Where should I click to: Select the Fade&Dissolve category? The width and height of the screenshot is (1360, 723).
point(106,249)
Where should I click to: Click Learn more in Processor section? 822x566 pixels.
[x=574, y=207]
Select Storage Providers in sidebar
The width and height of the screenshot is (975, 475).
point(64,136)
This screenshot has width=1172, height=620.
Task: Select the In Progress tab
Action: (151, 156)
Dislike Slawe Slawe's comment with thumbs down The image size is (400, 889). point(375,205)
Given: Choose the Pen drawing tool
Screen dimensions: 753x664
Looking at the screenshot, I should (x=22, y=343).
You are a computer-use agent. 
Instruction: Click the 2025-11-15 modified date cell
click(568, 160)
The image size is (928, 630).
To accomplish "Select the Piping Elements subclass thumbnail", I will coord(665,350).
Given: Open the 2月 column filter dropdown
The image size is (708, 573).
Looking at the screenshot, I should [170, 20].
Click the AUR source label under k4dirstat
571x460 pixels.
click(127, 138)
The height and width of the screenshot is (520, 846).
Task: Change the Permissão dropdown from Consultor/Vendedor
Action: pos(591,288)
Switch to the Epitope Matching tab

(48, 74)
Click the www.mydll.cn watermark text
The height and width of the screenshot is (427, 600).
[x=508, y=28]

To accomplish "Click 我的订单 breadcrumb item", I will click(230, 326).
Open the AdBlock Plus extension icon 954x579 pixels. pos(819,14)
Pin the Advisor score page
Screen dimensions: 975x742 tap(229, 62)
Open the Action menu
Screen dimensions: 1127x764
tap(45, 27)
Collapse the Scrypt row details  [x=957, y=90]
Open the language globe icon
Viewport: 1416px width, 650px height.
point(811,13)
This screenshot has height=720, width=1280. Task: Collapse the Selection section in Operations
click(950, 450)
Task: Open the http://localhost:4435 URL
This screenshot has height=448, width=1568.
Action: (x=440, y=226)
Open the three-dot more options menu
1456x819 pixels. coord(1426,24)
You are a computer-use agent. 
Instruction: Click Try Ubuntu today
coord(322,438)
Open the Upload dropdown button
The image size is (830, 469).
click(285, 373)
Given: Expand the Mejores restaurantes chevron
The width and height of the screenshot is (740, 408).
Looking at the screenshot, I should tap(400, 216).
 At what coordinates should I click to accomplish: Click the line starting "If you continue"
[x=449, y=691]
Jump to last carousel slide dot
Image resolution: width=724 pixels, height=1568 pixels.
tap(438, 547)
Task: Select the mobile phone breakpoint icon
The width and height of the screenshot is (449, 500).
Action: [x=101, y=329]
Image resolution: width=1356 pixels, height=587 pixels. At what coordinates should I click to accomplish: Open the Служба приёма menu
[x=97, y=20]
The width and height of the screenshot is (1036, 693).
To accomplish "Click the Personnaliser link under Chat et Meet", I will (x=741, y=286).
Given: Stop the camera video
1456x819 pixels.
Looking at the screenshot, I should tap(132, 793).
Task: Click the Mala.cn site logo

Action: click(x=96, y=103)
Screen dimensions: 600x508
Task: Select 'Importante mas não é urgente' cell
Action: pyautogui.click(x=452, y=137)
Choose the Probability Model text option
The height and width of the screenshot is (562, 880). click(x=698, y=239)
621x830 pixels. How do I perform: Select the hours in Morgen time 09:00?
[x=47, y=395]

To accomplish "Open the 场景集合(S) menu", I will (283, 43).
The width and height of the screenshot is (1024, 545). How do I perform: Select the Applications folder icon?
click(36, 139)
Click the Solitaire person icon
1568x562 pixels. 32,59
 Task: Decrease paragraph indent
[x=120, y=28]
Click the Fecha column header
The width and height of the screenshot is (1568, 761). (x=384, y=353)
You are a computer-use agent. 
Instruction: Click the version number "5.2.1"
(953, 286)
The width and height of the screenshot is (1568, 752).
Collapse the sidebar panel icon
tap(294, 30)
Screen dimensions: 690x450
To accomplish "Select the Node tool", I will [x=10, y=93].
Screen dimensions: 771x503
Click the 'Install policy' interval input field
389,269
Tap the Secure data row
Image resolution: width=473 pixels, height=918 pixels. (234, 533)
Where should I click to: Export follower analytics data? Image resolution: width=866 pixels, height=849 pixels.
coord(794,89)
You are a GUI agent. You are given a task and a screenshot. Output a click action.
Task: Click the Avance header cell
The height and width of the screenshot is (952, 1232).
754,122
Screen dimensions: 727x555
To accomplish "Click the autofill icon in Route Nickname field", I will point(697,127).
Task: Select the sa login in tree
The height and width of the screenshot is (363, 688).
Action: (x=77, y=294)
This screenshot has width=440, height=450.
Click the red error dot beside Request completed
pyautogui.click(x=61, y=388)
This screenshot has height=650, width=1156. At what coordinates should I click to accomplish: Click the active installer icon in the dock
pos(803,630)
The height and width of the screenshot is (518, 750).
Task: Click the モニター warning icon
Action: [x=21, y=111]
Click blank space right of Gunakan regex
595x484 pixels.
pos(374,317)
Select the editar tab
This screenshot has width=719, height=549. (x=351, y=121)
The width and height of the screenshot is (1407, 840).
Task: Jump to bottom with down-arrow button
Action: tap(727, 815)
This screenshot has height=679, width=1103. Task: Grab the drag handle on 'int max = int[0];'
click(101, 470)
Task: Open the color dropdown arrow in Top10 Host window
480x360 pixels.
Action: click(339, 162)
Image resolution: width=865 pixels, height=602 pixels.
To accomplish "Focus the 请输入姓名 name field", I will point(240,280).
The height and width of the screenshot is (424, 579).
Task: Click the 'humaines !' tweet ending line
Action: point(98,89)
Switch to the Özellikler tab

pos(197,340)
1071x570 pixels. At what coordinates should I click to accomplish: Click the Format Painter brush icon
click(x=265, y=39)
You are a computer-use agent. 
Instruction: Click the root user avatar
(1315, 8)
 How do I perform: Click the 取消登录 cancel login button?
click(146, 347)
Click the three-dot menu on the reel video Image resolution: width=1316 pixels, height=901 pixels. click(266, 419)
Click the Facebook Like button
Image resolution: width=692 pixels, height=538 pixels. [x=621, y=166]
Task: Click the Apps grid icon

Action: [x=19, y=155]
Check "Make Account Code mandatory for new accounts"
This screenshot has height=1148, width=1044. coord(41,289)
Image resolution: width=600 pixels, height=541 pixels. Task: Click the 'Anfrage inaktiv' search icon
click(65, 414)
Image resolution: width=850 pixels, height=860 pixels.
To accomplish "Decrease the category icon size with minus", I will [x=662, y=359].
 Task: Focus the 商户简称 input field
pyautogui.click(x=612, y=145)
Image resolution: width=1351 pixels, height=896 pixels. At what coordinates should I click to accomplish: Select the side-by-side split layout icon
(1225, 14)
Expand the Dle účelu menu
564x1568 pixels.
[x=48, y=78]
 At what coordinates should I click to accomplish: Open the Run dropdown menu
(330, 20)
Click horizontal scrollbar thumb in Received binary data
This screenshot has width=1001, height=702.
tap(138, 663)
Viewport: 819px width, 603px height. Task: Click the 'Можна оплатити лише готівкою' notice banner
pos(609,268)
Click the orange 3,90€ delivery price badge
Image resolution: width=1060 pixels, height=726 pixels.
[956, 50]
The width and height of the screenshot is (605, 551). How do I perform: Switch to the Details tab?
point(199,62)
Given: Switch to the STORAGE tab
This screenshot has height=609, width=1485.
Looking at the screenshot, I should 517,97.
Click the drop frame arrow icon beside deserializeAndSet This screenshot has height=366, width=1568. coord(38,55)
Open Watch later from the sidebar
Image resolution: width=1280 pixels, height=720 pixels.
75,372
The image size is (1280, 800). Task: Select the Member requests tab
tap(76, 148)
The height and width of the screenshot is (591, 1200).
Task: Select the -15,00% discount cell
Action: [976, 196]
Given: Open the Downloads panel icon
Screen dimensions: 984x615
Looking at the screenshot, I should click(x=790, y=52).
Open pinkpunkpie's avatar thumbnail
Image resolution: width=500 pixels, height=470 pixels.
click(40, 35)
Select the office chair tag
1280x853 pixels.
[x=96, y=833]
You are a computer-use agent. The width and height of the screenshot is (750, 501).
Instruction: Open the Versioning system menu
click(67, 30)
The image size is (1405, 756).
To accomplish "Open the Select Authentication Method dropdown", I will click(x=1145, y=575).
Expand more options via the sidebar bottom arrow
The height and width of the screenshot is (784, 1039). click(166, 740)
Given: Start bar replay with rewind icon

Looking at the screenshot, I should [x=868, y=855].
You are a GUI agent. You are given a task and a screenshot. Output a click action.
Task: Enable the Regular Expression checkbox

Exercise prompt: Pick out every line of the listing containing the word "video", and show those lines.

Reply to the task:
Given: Stop the camera video
Click the three-dot menu on the reel video Image resolution: width=1316 pixels, height=901 pixels. click(266, 419)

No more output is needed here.